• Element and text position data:

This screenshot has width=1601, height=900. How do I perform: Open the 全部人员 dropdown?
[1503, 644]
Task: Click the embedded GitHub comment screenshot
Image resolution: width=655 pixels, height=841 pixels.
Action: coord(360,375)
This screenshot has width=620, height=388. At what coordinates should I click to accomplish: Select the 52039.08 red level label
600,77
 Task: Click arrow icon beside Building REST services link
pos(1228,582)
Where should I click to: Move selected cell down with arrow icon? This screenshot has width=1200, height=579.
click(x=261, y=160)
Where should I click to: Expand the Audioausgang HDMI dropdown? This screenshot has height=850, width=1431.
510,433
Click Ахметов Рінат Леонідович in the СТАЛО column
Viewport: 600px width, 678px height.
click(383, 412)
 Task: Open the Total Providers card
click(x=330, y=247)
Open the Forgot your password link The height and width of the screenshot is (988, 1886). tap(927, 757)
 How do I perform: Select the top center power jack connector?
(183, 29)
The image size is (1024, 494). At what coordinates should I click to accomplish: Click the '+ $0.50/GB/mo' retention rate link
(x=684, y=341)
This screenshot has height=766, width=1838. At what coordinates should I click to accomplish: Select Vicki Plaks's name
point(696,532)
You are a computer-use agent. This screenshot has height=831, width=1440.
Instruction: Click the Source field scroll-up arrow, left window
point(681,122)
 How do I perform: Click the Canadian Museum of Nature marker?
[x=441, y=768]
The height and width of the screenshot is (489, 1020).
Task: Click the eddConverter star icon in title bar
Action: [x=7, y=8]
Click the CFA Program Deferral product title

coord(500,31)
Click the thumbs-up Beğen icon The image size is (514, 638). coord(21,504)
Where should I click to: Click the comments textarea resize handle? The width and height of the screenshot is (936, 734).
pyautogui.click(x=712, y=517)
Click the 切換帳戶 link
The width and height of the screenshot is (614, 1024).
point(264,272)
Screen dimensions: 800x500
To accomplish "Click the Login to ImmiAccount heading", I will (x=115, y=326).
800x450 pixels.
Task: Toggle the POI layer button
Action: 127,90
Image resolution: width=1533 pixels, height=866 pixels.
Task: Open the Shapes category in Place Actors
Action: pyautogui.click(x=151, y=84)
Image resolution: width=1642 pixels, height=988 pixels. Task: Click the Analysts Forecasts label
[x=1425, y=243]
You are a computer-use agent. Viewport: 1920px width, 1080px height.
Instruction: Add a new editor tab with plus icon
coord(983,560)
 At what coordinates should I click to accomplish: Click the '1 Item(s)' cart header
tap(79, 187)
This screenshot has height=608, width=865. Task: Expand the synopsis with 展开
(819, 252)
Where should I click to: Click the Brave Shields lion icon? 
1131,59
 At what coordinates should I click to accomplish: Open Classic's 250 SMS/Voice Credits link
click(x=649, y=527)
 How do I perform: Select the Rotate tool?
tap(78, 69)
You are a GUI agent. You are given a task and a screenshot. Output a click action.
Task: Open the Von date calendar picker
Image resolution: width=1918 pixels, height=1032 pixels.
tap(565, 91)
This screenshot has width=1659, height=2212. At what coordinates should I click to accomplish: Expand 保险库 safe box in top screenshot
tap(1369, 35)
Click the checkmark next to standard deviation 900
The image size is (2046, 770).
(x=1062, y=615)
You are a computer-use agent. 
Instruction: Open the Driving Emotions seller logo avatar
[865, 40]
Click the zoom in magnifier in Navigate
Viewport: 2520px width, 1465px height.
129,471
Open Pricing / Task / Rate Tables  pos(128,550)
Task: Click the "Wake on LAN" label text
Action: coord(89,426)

• DIRECTIONS FOR THIS TASK: Could you rewrite the part that opens with the line containing "This screenshot has width=1659, height=2212." and closes with the line containing "(x=1062, y=615)", substituting "vault" for "safe box" and leaving everything else unchanged?

• FULL ANSWER:
This screenshot has width=1659, height=2212. At what coordinates should I click to accomplish: Expand 保险库 vault in top screenshot
tap(1369, 35)
Click the checkmark next to standard deviation 900
The image size is (2046, 770).
(x=1062, y=615)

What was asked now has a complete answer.